WHAT IS BEING ASKED:
Lines holding the string "will" are the ones to copy from this listing.

Start of MATERIAL SHOWN

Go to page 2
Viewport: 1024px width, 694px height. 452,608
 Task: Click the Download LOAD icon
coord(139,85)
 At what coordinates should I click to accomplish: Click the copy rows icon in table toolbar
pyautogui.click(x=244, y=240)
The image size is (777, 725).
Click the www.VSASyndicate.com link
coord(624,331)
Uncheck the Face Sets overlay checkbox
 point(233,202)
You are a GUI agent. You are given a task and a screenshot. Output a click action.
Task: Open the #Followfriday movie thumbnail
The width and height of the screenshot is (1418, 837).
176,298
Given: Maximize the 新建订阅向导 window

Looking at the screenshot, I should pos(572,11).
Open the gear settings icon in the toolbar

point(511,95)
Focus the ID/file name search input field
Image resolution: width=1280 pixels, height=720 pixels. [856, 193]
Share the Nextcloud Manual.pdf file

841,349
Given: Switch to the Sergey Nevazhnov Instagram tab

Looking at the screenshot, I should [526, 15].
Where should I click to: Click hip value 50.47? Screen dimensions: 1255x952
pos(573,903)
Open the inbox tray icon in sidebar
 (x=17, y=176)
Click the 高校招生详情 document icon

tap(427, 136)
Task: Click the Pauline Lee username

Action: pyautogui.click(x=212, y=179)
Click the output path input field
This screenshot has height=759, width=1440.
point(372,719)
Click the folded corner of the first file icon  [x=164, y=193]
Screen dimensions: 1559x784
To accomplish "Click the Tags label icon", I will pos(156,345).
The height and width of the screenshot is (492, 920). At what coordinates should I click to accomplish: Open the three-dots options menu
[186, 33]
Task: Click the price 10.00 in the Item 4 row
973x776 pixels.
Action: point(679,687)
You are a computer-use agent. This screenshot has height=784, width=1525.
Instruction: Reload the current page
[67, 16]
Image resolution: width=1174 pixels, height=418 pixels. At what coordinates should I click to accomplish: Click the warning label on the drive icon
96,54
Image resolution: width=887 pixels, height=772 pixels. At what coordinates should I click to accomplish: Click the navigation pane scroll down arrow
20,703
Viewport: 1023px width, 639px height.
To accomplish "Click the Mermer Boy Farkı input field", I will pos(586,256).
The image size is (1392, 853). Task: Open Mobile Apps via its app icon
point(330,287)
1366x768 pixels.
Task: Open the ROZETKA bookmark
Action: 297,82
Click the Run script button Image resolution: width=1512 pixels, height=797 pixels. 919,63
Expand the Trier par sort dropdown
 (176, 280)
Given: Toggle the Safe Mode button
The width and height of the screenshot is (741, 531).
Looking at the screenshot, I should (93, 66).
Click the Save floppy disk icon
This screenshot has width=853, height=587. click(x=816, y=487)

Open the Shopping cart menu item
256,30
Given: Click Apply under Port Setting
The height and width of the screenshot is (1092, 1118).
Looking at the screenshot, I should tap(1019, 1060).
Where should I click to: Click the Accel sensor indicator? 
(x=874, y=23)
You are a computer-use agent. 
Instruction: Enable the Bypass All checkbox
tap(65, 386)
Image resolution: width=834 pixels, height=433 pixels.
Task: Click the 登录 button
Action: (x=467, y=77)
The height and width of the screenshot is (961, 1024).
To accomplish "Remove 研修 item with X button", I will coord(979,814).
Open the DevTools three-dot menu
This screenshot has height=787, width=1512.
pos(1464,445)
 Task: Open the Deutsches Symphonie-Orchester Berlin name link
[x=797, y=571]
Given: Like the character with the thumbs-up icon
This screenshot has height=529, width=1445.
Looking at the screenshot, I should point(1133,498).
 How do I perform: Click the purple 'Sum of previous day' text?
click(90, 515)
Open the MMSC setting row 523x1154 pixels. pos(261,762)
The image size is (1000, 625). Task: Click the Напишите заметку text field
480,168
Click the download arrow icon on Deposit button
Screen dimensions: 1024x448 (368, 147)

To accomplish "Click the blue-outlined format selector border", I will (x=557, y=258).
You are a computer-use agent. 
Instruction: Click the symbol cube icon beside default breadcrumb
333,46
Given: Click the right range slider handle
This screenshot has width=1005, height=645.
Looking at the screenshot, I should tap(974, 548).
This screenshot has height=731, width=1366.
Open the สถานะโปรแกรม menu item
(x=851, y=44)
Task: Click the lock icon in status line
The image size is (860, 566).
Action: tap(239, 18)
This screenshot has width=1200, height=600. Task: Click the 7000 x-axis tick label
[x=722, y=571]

End of MATERIAL SHOWN

RESULT FOR THIS TASK:
To accomplish "Click the Tags label icon", I will pos(156,345).
To accomplish "Click the Mermer Boy Farkı input field", I will pos(586,256).
To accomplish "Remove 研修 item with X button", I will coord(979,814).
To accomplish "Click the blue-outlined format selector border", I will (x=557, y=258).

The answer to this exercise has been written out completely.